I've been tossing around some ideas, based on comments I've received about my book. My first thought was to write a second edition, adding information to the current book. Based on some of the thoughts that readers have shared with me, and some other ideas I had, I've been toying with the idea of writing a second book...this one sort of an intermediate-to-advanced version.

Some of the topics I've been tossing around include:
  • Log analysis - This includes Event Logs, primarily, but will also include IIS, PortReporter, etc.
  • Registry Mining - Mining for "gold" in the Registry; this is extremely useful for both "live" analysis (admins can do so remotely with simple tools, or during incident response), as well as during forensic analysis of imaged drives.
  • Malware Analysis for the Administrator - A detailed look at how to go about figuring out what that suspicious file does, with walk-throughs, caveats, gotchas, etc.

In this book, I would include more detailed walk-throughs, more case studies, more code and examples, etc.

How does this sound? What other topics could/should I address (keeping in mind that this is Windows-specific)? What are some of the topics of interest, the kinds of things that keep you awake at night, that scare the bejebbers out of you? Drop me a comment here, or email me...


Anonymous said...

I think logs are one of the most obvious IR tools to use, however many people on MS boxes either only go to them when they have exhausted other options or forget about them altogether. I myself used to be of the former.

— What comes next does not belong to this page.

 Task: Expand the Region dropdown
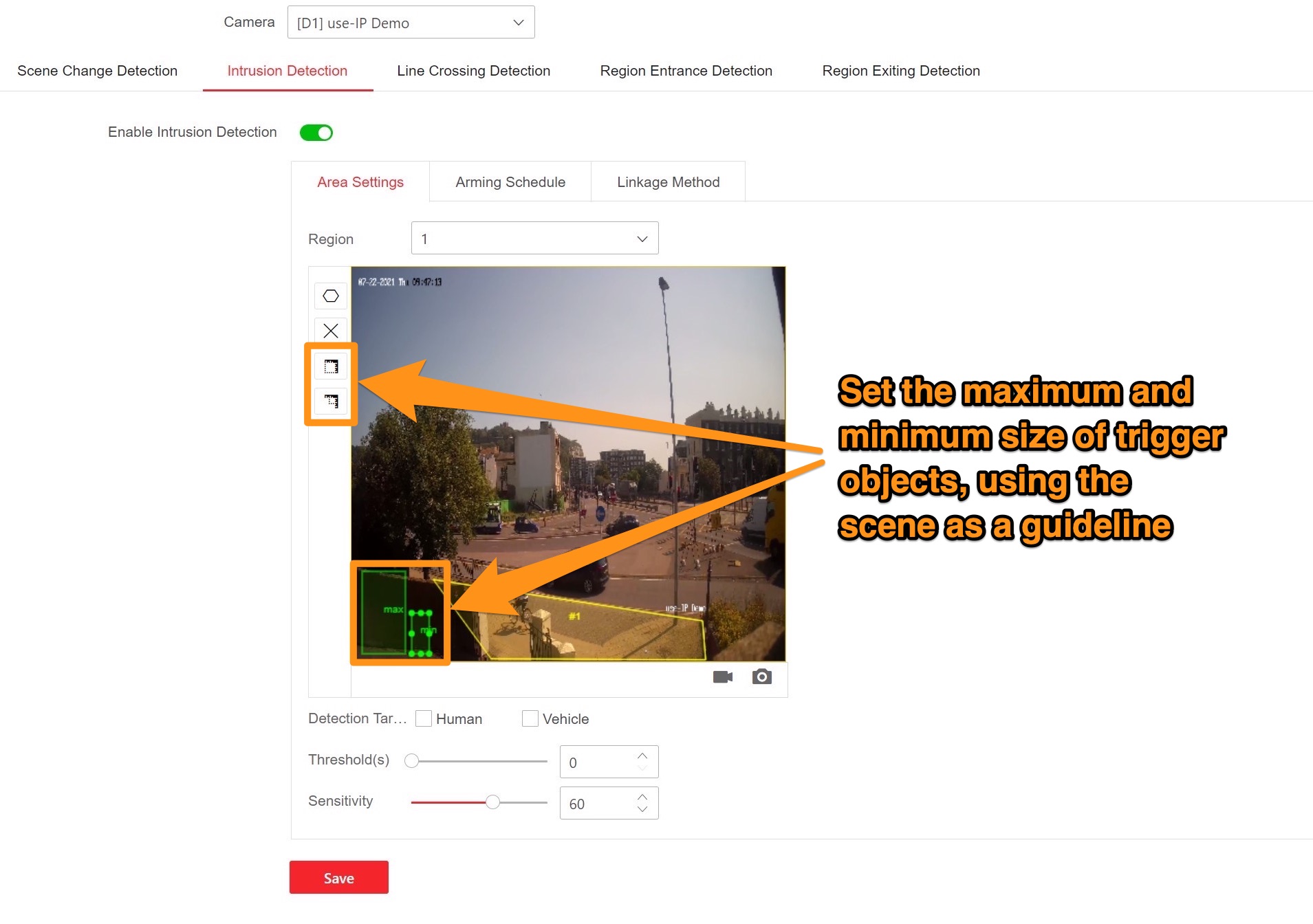click(x=534, y=239)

I have since seen the error in my ways but there is still far too much noise in there and I feel this drives others away. I do like the Windows Logging Blog and have implemented some of the suggestions, bug they just aren't like Unix logs as far as being able to glean information immediately about what you are looking for. Maybe for others it is easier than that, but I know I am not the only one who feels this way.

I also think malware analysis is a great idea. There are few things better than loading up your trusty virtual machine and throttling it with some unknown apps/malware.

Anonymous said...

I'd like to see more on logs. I was also in Brandon's shoes. Since then, I've been using LogParser 2.2 from MS to dump my logs into a SQL database and remove some of the noise. Turns 20k/day of logs into 400 which is much more manageable.

I really enjoyed the first book and would be interested in more advanced versions of the first book.

Would also be interested in covert channels, stego, malware analysis, and IPv6

H. Carvey said...

Thanks for the comments, guys.

Reducing noise in and getting more from your logs is definitely important, and I'm glad to see that someone's interested in this topic.

Chris, covert channels, stego, and IPv6 really fall outside the scope of the first book, and any follow-ons. I mentioned stego in the first book, only to point it out...there are other books out there that cover it in much more detail.

Again...thanks for the comments.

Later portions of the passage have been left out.